I was originally using a euclidean heuristic but I switched over to manhattan hoping it would make a difference, but unfortunately it returned the exact same path.
Code:
--pathfinding function
-- We are using strings to reference the tile on the grid, e.g. 'A1' = grid:FindFirstChild('A1')
function module.Path(start, goal)
local function reconstruct_path(came_from, current)
local path = {current}
while came_from[current] do
current = came_from[current]
table.insert(path, 1, current)
end
return path
end
local function a_star_search(start, goal)
local function distance(p1, p2)
return (grid[p1].Hitbox.Position - grid[p2].Hitbox.Position).Magnitude
end
-- Manhattan heuristic
local function heuristic(point)
return math.abs(grid[point].Hitbox.Position.X - grid[goal].Hitbox.Position.X) +
math.abs(grid[point].Hitbox.Position.Y - grid[goal].Hitbox.Position.Y)
end
local open_set = PriorityQueue.new(function(a, b)

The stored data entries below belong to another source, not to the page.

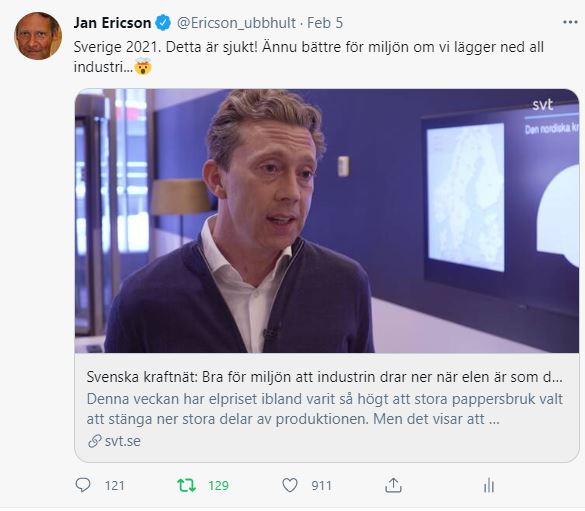This screenshot has height=511, width=585.
Task: Open the @Ericson_ubbhult handle link
Action: [x=236, y=23]
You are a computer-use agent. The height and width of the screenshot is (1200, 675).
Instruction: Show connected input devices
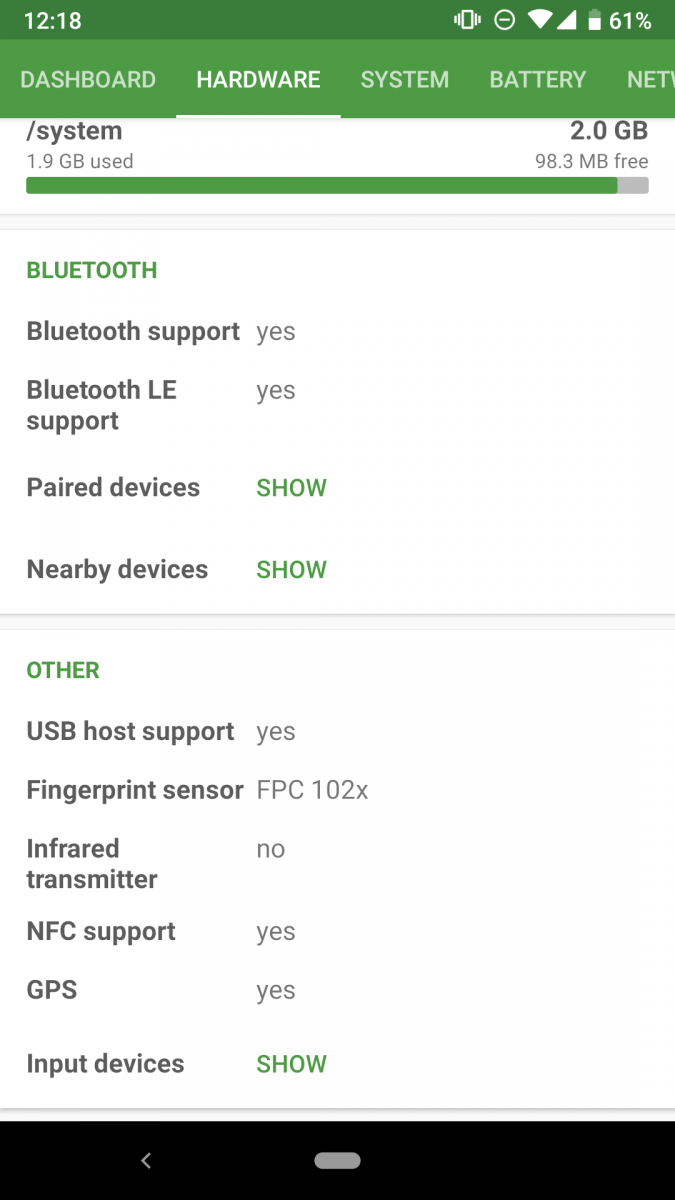click(291, 1063)
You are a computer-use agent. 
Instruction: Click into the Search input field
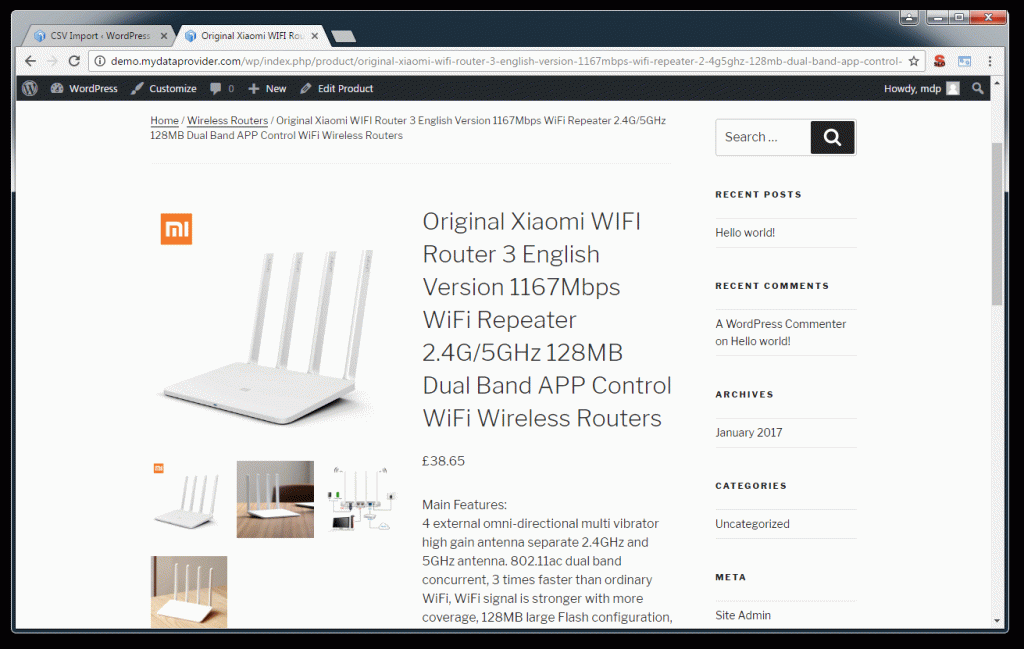tap(763, 137)
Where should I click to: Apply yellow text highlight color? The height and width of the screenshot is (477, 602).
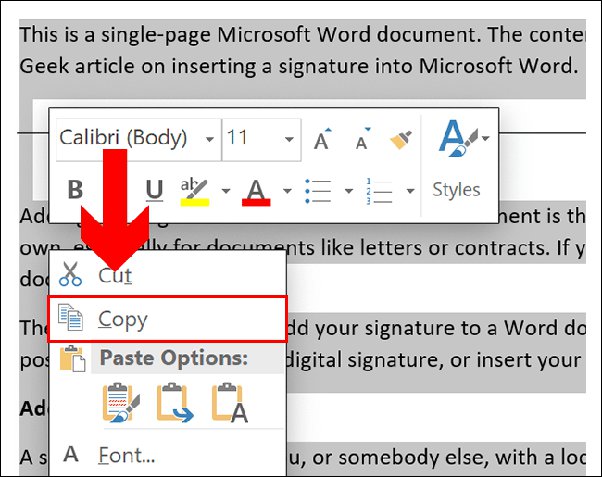pyautogui.click(x=191, y=189)
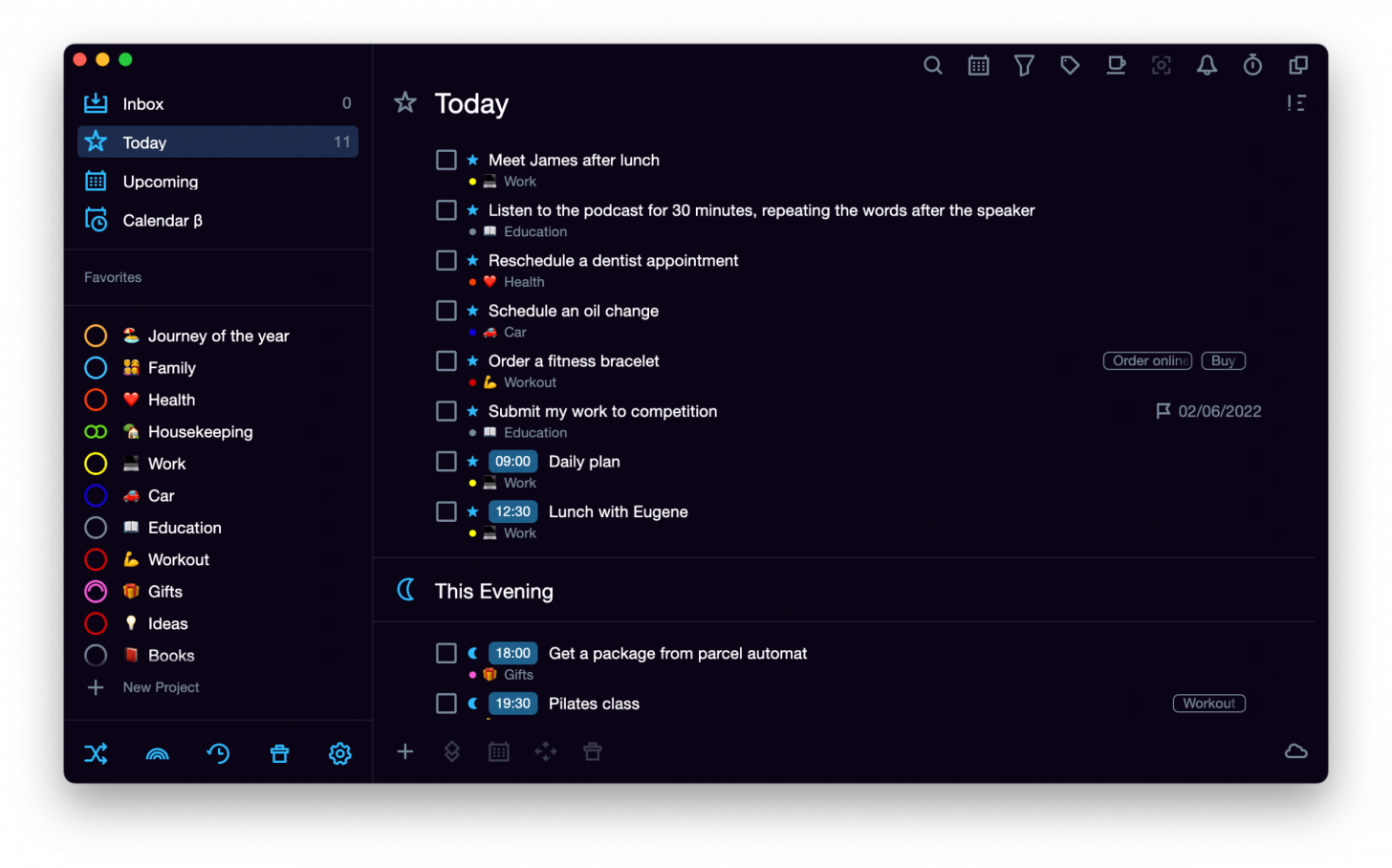Open the search icon in the toolbar
Image resolution: width=1392 pixels, height=868 pixels.
(932, 65)
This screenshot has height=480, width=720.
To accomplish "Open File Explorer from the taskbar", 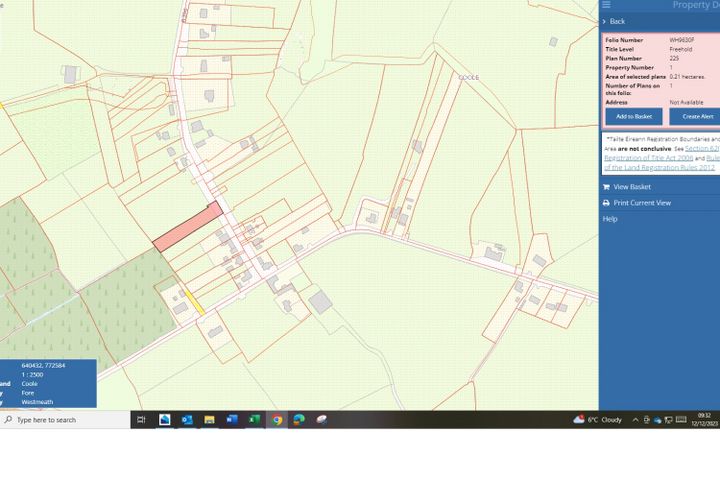I will tap(209, 420).
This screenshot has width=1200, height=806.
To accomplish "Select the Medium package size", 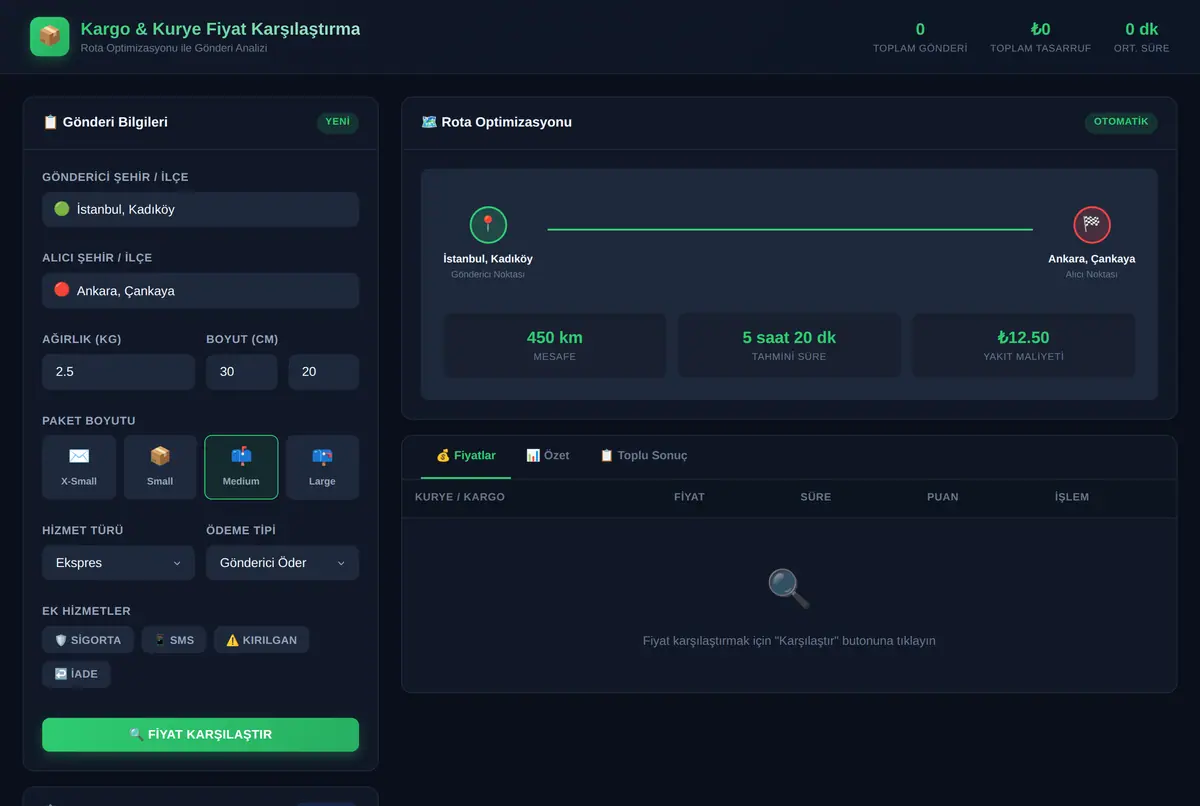I will [241, 467].
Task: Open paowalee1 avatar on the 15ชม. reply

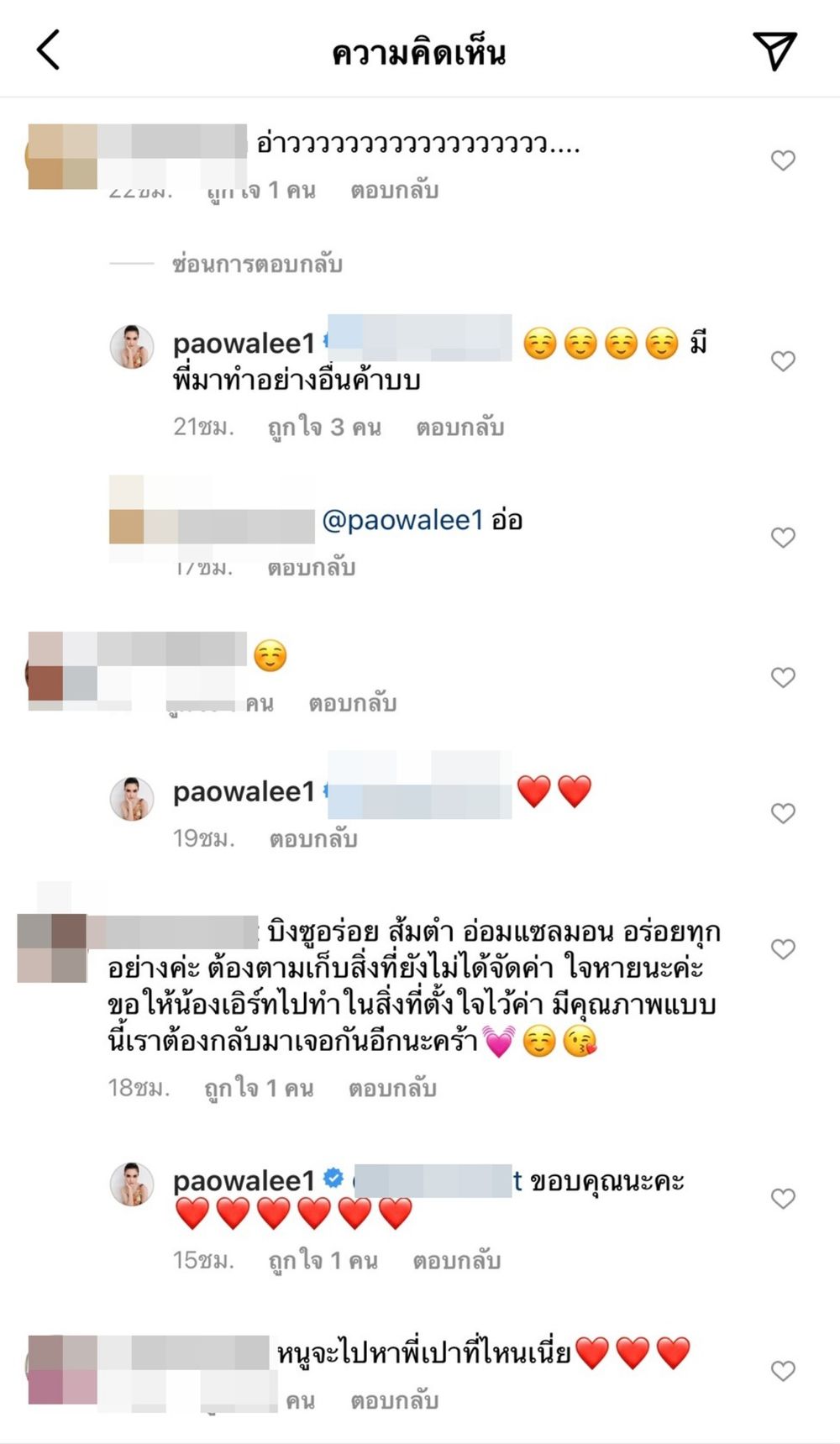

return (a and a[2] or 0) < (b and b[2] or 0)
end)
open_set:Add({start, 0})
local came_from = {}
local g_score = {}
g_score[start] = 0
while open_set:Size() > 0 do
local current = open_set:Pop()[1]
if current == goal then
return reconstruct_path(came_from, current)
end
-- Expand neighbors
local neighbours = TileModule.Neighbours(current)
for _, neighbor in ipairs(neighbours) do
local tentative_g_score = g_score[current] + distance(current, neighbor)
if not g_score[neighbor] or tentative_g_score < g_score[neighbor] then
-- Check if the neighbor is already in the open set
local neighbor_in_open_set = false
local open_set_items = open_set:GetItems()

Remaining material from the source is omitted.